What you should do:
For the entries below, report every line that includes the word "badge".

________________

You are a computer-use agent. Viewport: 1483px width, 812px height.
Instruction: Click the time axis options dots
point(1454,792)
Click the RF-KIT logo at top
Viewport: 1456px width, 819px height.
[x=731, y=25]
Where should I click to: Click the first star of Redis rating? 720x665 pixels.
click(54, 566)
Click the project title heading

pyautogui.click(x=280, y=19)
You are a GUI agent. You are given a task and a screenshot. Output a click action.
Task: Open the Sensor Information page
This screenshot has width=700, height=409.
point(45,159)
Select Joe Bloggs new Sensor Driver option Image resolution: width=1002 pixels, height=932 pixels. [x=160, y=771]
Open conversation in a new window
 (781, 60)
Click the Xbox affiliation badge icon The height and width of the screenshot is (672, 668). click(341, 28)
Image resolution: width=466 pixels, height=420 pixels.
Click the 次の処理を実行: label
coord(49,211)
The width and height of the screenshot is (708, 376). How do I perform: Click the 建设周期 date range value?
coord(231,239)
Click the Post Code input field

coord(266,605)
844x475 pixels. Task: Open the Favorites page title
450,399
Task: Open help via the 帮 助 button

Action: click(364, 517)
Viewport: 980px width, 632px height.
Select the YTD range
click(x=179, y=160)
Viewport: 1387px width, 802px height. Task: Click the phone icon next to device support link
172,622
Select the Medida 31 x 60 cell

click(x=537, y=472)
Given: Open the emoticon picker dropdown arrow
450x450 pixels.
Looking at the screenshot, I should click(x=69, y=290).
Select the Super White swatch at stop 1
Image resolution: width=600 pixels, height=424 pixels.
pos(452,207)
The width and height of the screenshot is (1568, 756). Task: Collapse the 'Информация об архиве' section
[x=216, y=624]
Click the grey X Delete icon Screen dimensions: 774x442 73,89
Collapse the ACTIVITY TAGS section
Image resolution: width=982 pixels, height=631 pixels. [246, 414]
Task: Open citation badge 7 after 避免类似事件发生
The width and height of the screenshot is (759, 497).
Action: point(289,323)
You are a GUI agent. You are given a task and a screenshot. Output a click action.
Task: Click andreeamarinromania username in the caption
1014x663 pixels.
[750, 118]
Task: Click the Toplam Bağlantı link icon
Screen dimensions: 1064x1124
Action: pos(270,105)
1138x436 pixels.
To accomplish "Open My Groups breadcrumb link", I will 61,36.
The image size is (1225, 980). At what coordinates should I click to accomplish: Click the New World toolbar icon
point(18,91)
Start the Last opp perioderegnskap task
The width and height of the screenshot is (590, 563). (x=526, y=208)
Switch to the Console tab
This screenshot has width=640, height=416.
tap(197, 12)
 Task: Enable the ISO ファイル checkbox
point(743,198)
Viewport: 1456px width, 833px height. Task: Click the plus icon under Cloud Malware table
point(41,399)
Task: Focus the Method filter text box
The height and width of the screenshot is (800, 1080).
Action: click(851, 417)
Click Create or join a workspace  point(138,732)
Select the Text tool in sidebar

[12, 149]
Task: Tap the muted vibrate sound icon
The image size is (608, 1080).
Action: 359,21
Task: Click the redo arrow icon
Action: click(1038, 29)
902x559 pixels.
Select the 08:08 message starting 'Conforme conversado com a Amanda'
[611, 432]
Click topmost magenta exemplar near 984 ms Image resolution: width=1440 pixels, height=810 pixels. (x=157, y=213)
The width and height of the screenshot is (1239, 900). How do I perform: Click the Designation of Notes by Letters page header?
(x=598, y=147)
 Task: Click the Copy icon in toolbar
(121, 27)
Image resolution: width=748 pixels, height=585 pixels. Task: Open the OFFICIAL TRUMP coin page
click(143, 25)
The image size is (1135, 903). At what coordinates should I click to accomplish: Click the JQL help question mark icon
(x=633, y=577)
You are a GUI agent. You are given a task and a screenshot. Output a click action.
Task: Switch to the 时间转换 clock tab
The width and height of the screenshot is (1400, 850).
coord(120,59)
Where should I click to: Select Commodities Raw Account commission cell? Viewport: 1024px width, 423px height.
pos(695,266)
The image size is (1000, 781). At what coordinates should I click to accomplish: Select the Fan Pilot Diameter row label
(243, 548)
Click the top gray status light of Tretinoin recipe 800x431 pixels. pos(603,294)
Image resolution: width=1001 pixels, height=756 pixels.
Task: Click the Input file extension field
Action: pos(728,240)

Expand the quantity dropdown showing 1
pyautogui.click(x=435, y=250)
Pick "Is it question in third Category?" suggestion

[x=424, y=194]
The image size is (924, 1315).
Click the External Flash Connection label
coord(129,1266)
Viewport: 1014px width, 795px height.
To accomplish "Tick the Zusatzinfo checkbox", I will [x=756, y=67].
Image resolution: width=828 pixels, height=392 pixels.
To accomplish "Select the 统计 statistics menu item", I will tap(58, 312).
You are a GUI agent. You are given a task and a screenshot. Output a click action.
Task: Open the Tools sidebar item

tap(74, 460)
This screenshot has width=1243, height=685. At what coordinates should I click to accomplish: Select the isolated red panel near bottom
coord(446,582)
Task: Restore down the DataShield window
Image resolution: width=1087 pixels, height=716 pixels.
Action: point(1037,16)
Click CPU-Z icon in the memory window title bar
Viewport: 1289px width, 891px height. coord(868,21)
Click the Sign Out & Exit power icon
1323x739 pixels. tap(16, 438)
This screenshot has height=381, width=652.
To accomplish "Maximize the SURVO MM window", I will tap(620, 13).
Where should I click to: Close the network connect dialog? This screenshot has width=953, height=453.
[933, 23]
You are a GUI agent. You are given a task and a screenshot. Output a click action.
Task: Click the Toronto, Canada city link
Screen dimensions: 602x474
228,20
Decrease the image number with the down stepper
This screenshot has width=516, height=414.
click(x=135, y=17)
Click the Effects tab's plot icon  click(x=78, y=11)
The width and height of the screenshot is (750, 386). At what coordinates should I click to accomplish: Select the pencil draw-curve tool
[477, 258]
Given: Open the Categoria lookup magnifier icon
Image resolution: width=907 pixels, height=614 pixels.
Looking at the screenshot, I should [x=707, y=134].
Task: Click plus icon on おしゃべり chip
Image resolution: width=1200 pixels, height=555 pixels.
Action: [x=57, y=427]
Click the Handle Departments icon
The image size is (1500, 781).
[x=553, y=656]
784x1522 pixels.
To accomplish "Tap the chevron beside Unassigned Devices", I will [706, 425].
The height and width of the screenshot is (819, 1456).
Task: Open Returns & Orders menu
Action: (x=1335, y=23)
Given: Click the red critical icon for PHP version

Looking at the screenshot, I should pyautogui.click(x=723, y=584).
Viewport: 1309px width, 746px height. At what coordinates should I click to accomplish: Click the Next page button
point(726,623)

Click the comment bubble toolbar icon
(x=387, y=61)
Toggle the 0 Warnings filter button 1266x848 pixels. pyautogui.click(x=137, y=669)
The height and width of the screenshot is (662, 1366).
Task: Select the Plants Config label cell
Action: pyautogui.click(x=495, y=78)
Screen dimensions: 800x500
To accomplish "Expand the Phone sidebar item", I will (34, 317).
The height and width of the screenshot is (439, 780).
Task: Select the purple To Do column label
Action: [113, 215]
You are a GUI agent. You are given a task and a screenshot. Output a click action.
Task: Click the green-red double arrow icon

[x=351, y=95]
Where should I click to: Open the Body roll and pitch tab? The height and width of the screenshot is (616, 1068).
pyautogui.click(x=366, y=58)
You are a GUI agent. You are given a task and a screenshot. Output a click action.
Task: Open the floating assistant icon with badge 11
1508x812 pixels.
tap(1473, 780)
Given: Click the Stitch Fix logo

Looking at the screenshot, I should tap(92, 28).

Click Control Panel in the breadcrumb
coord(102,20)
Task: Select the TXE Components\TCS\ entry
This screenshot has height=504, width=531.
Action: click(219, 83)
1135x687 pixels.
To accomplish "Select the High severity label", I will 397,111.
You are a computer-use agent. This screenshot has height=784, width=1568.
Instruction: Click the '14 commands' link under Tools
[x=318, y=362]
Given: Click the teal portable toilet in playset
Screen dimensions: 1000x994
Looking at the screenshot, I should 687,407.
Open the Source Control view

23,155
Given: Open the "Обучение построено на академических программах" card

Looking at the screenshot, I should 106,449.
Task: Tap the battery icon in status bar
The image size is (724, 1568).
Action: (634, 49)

________________

Exercise solution:
Click the Xbox affiliation badge icon The height and width of the screenshot is (672, 668). click(341, 28)
Task: Open citation badge 7 after 避免类似事件发生
Task: Open the floating assistant icon with badge 11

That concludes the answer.